Each of the entries below is to be written out exactly, and the images skipped.

-- Source data follows --

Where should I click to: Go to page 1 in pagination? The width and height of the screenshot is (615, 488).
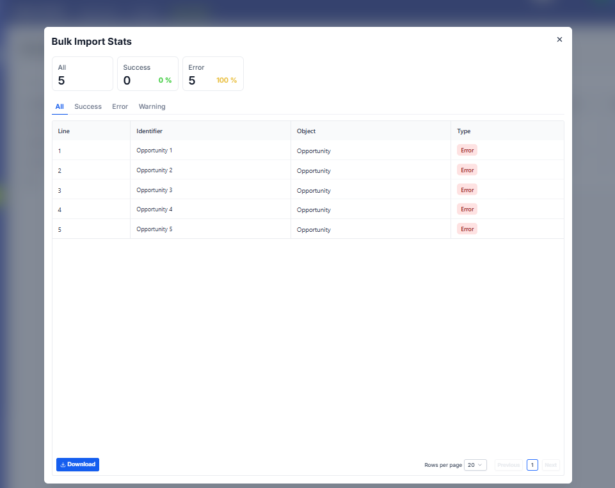(532, 465)
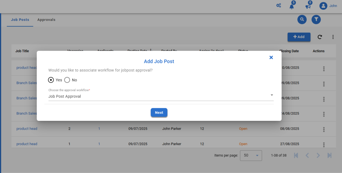
Task: Go to the last page
Action: (x=329, y=155)
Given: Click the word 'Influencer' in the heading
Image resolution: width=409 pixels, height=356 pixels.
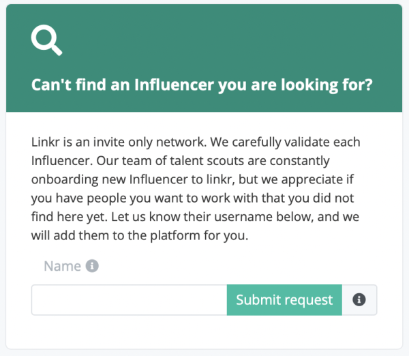Looking at the screenshot, I should click(x=174, y=85).

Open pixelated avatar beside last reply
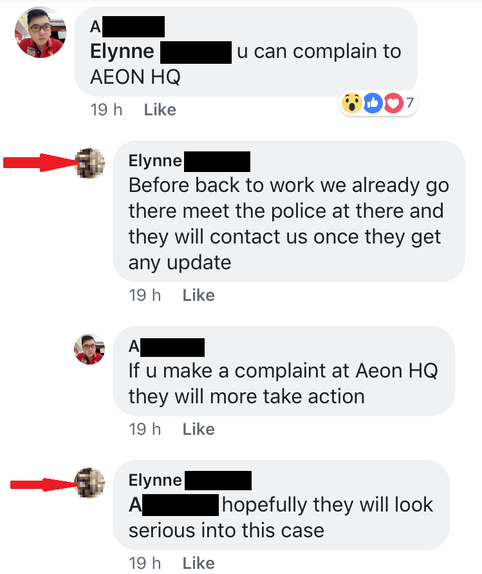[x=89, y=483]
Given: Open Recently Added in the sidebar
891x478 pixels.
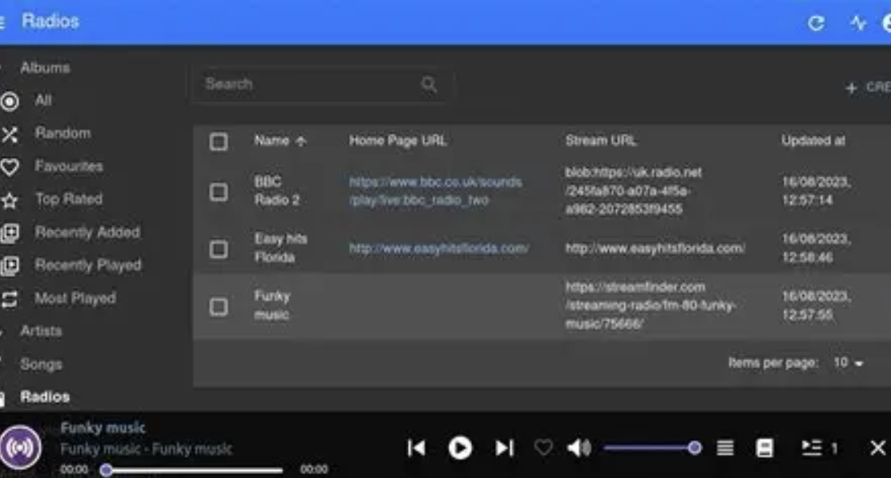Looking at the screenshot, I should pos(87,233).
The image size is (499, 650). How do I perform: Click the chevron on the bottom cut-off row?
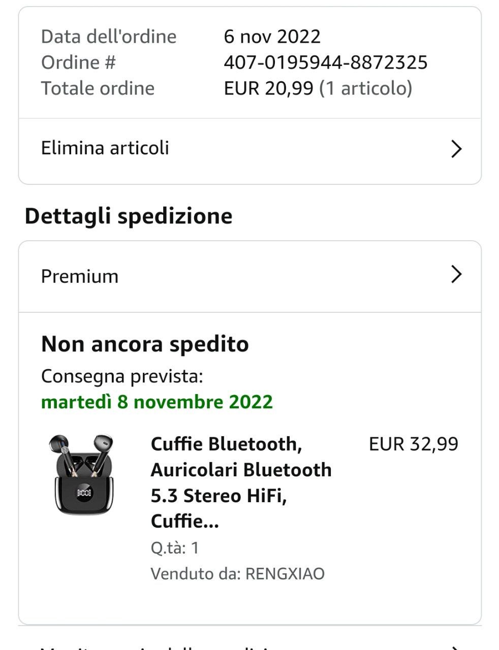pyautogui.click(x=456, y=646)
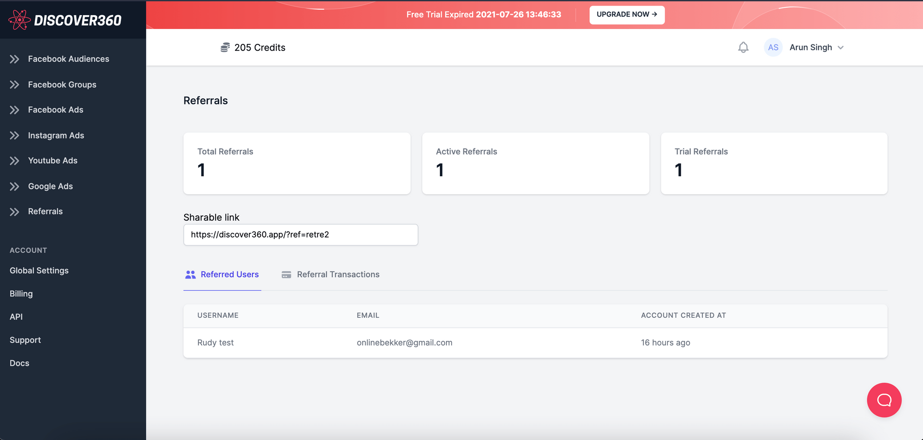Viewport: 923px width, 440px height.
Task: Click the Referral Transactions card icon
Action: tap(286, 274)
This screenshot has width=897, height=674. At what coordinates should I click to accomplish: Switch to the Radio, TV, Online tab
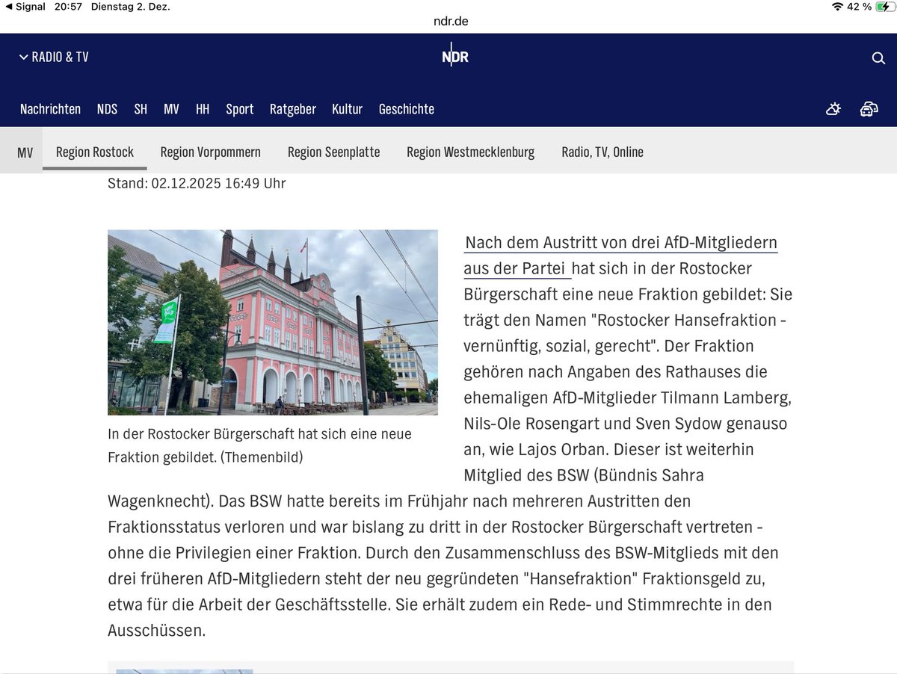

-- Source data concluded --

- [Response to this task]
Where should I click to: Go to page 1 in pagination? The width and height of the screenshot is (615, 488).
(532, 465)
Task: Go to the last page
Action: (x=329, y=155)
Given: Click the word 'Influencer' in the heading
Image resolution: width=409 pixels, height=356 pixels.
Looking at the screenshot, I should click(x=174, y=85).

Open pixelated avatar beside last reply
[x=89, y=483]
Given: Open Recently Added in the sidebar
891x478 pixels.
Looking at the screenshot, I should pos(87,233).
The image size is (499, 650). How do I perform: Click the chevron on the bottom cut-off row?
pyautogui.click(x=456, y=646)
Viewport: 923px width, 440px height.
Task: Click the Referral Transactions card icon
Action: tap(286, 274)
This screenshot has width=897, height=674. At what coordinates should I click to accomplish: Switch to the Radio, TV, Online tab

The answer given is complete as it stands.